The burst is ten times brighter than any known exploding star and has lasted for more than three years

Black hole
Illustration of a black hole pulling in surrounding gas. John A. Paice under CC BY 4.0

Astronomers have spotted the largest cosmic explosion on record. The event, called AT2021lwx, is ten times brighter than any known exploding star—or supernova—and has lasted for more than three years. 

“We’ve estimated it’s a fireball 100 times the size of the solar system with a brightness about 2 trillion times the sun’s,” Philip Wiseman, an astronomer at the University of Southampton in England, tells the Guardian’s Hannah Devlin. “In three years, this event has released about 100 times as much energy as the sun will in its ten-billion-year lifetime.”

The flare was spotted by two systems that survey the night sky looking for objects with rapid shifts in brightness: California’s Zwicky Transient Facility first detected it in 2020, and then it was found by the Asteroid Terrestrial-impact Last Alert System in Hawaii.

“We came upon this by chance, as it was flagged by our search algorithm when we were searching for a type of supernova,” Wiseman says in a statement. “Most supernovae and tidal disruption events only last for a couple of months before fading away. For something to be bright for two plus years was immediately very unusual.”

Astronomers continued investigating the explosion from telescopes in Spain, Chile and low-Earth orbit. Their calculations indicated that the burst happened nearly eight billion light-years away from Earth, when the universe was around six billion years old.

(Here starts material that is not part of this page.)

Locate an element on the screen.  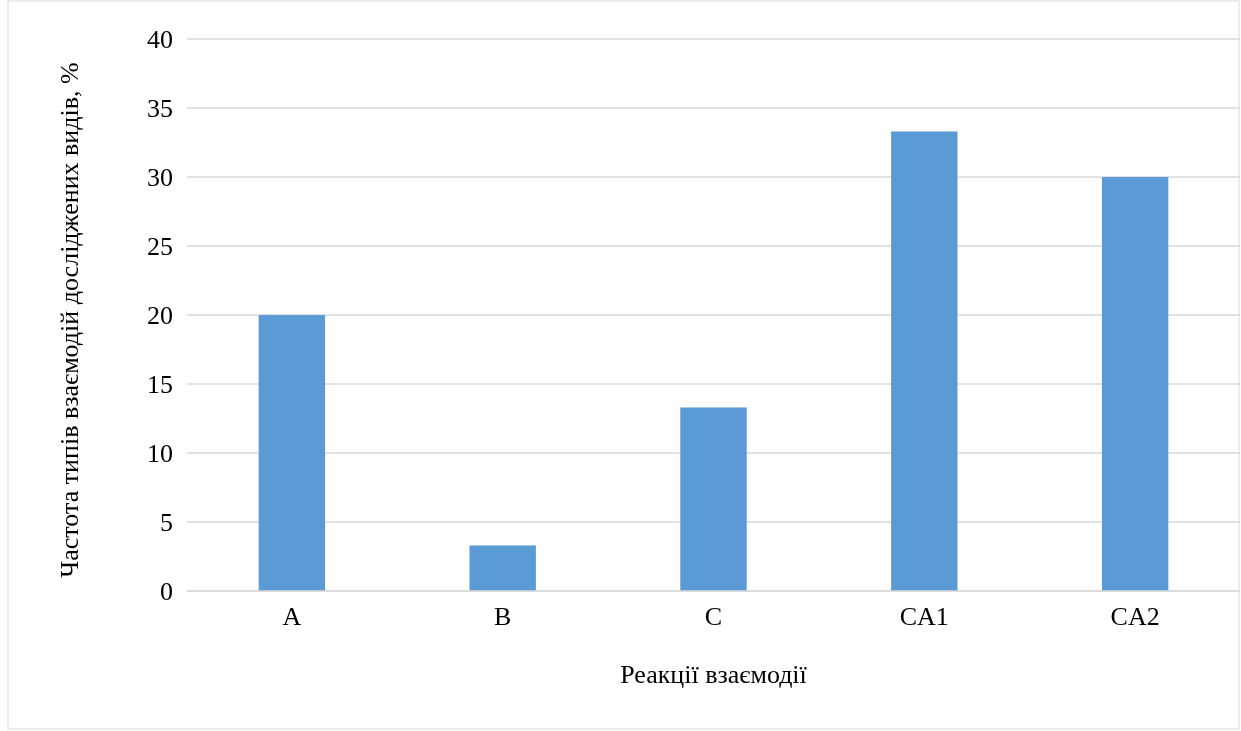
x-tick-label: CA2 is located at coordinates (1135, 617).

The team was mystified by such a huge event, thinking at first it was a black hole eating a star. But models indicated the “black hole would have to have swallowed up to 15 times the mass of our sun to stay this bright for this long,” Matt Nicholl, an astrophysicist at Queen’s University Belfast in Northern Ireland who helped analyze the ongoing explosion, tells the New York Times’ Dennis Overbye. Such a large star is very rare, Wiseman tells the Guardian

Another possible explanation was a quasar, the brightest, most powerful class of objects in the known universe. Quasars are large emissions of energy from a supermassive black hole at the center of a galaxy. But this didn’t fit either—there didn’t seem to be a galaxy around AT2021lwx or any record of previous quasar activity, per the Times.

Now, researchers believe the explosion was caused by a black hole shredding a massive cloud of gas, sending shockwaves across space and leaving behind a “large dusty doughnut-shaped formation,” per the statement. The team published their findings in Monthly Notices of the Royal Astronomical Society.

Astronomers recently reported the brightest explosion on record, a gamma-ray burst termed the BOAT, or the “brightest of all time.” But that event was much shorter, observed for a little more than ten hours. For this newly reported explosion to have been so bright for so long, it must have released far more energy than the BOAT did, per the Guardian.

Scientists are now working on collecting more data, including observing AT2021lwx in different wavelengths, which may help reveal its temperature, reports BBC News’ Pallab Ghosh. They’re also on the lookout for other massive explosions. 

“We’ve never seen anything like this before and certainly not on this scale,” Robert Massey, the deputy executive director of the Royal Astronomical Society, tells the publication. “I’d be amazed if this is the only object like this in the universe.”